Maybe it's the "brotherhood" of show-biz?
inland wave
05-20-2007, 03:55 PM
That is a very interesting read. Tbanks for sharing.
The Lone Ranger
05-20-2007, 04:49 PM
Not everyone was so forgiving. I know I wasn't.
Maybe it's the "brotherhood" of show-biz?
That's the thing. Every now and then you read about "show business" people who, based on their public claims, should despise each other, yet turn out to be friends. For instance, Bill Maher and Ann Coulter are supposedly friends. Based on what they say in public, you'd think they couldn't get within 100 feet of each other without each of them attempting to rip the other's throat out. So how can they be friends?
It seems that a likely explanation is that one or both of them doesn't really believe what (s)he is saying, and that the public persona is just an act. Does Coulter really believe all the idiotic things she says? It seems difficult to believe she could possess enough functioning brain cells to be capable of operating a word processor and yet believe the things she says.
So, it's probably an act on her part. She's just saying things that she knows will get her attention -- and, therefore, money -- and whether what she's saying might be either true or false is utterly irrelevant to her.
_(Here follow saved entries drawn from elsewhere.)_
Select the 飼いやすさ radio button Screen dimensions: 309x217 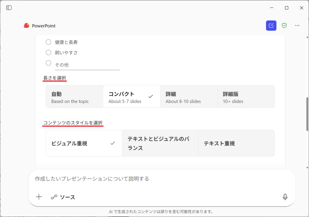pos(48,52)
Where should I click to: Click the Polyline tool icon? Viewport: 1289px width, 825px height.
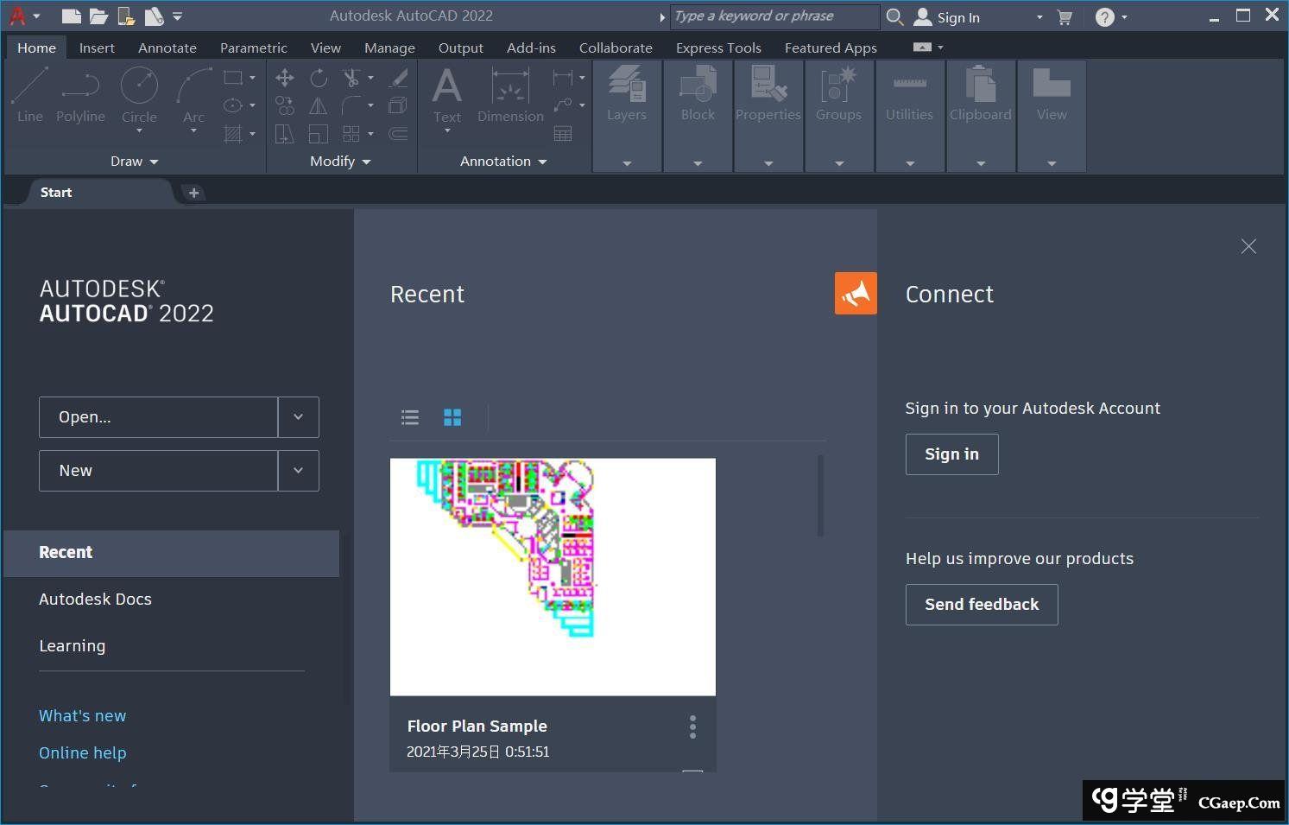pos(80,87)
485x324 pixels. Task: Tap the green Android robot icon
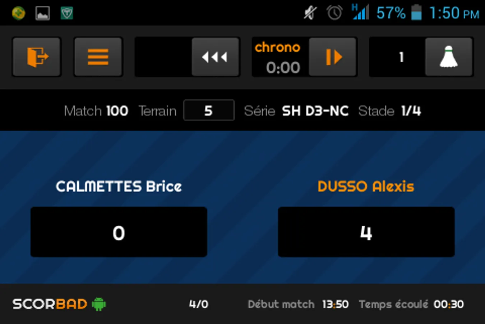tap(99, 304)
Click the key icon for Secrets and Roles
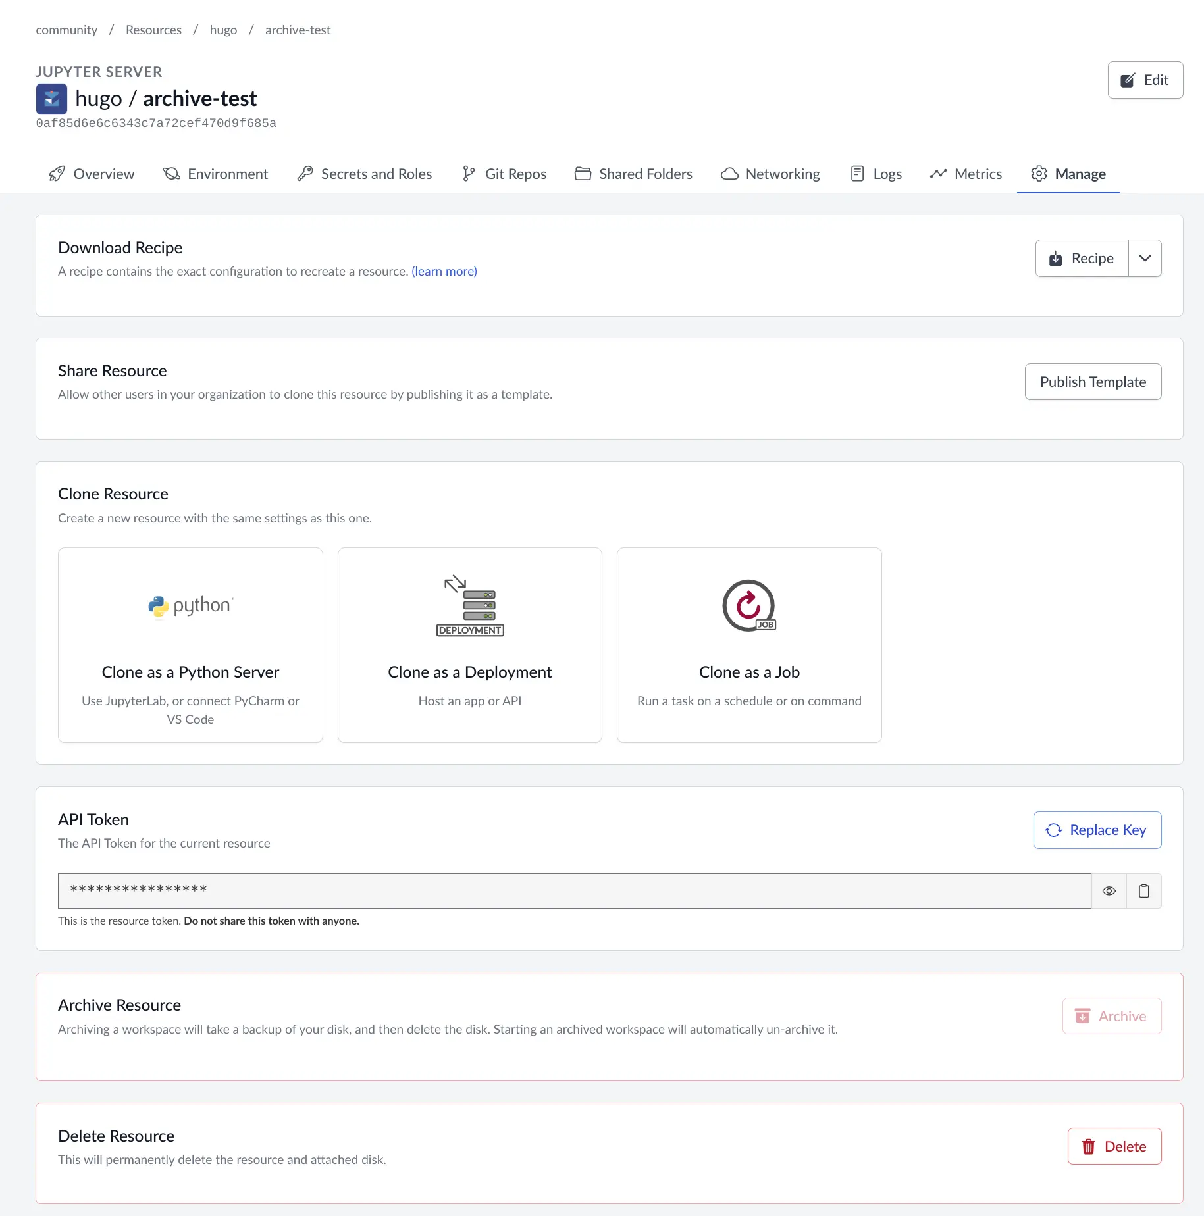Viewport: 1204px width, 1216px height. 305,174

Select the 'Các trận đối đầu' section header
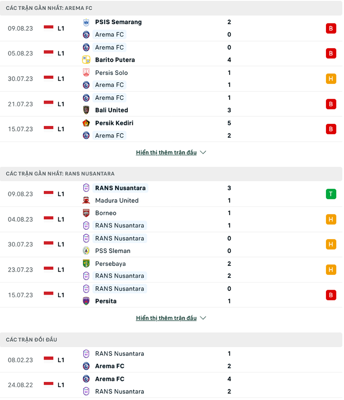[x=32, y=340]
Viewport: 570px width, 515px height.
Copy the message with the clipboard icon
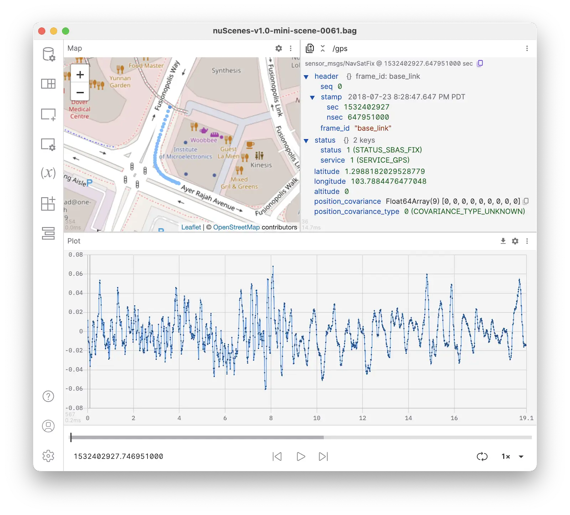point(480,63)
The point is to get attention and money, not to tell people the truth -- if lying is the most effective way to achieve her goals, then so be it.
So, it's easy to see why someone like Maher could like and respect her as a "fellow artist," even if he vehemently disagrees with her public persona. Maybe they get together for the occasional beer and laugh as they count their money and ask each other, "Does anyone actually believe any of that crap?".
Flynt hinted at something similar when he pointed out that he and Falwell were both selling products. As such, they could respect, even like each other. I wouldn't be at all surprised if Falwell couldn't possibly have cared less about whether or not someone was gay, for example, but ranted about the "Evil Homosexshuls" for no other reason than that he knew it'd get him lots of attention and money.
As such, maybe Flynt and Falwell simply viewed each other as fellow salesmen, each trying to sell his product to a different (in theory, anyway) segment of society. I wouldn't be surprised to learn that they'd gotten together to discuss business strategy every so often.
Of course, I'm not sure which is more reprehensible -- that Falwell believed the hateful things he said, or that he was simply saying the things he did in order to cynically manipulate people's baser instincts for his own political and monetary gain.
***
Or perhaps Larry Flynt is really just a class act, who genuinely believes that everyone's basically decent at heart. How he reconciles that with the hateful things Falwell said and did, I don't know -- but maybe he's taking a wider view; after all, it's not like history hasn't provided us with plenty of examples of people doing terrible things in the belief that they were actually doing good.
Maybe Flynt believes that Falwell was basically a decent person, but horribly misguided. Somehow, though, it's hard to believe Flynt is quite that much of a Pollyanna.
Cheers,
Michael
godfry n. glad
05-20-2007, 09:36 PM
As such, maybe Flynt and Falwell simply viewed each other as fellow salesmen, each trying to sell his product to a different (in theory, anyway) segment of society. I wouldn't be surprised to learn that they'd gotten together to discuss business strategy every so often.
Yeah...This is where I'd go with it. Like the lobbyists that get together for coffee, or drinks, in Thanks For Smoking. They each realize that the other has product which "sells". Professional courtesies of mutual recognition of that fact, as it were. In that bidness, Flynt's bidness, there is no such thing as bad publicity. It worked for Falwell, too.
Angakuk
05-21-2007, 04:41 AM
I don't know which would make my skin crawl worse, being called a friend by Jerry Falwell or Larry Flynt. Fortunately, I have never made the acquaintance of either gentleman.
Dingfod
05-21-2007, 04:44 AM
So you can still say you've never met a man you didn't like?
Angakuk
05-21-2007, 04:52 AM
Unfortunately, no. I can only say that I have never met those two particular men that I don't like.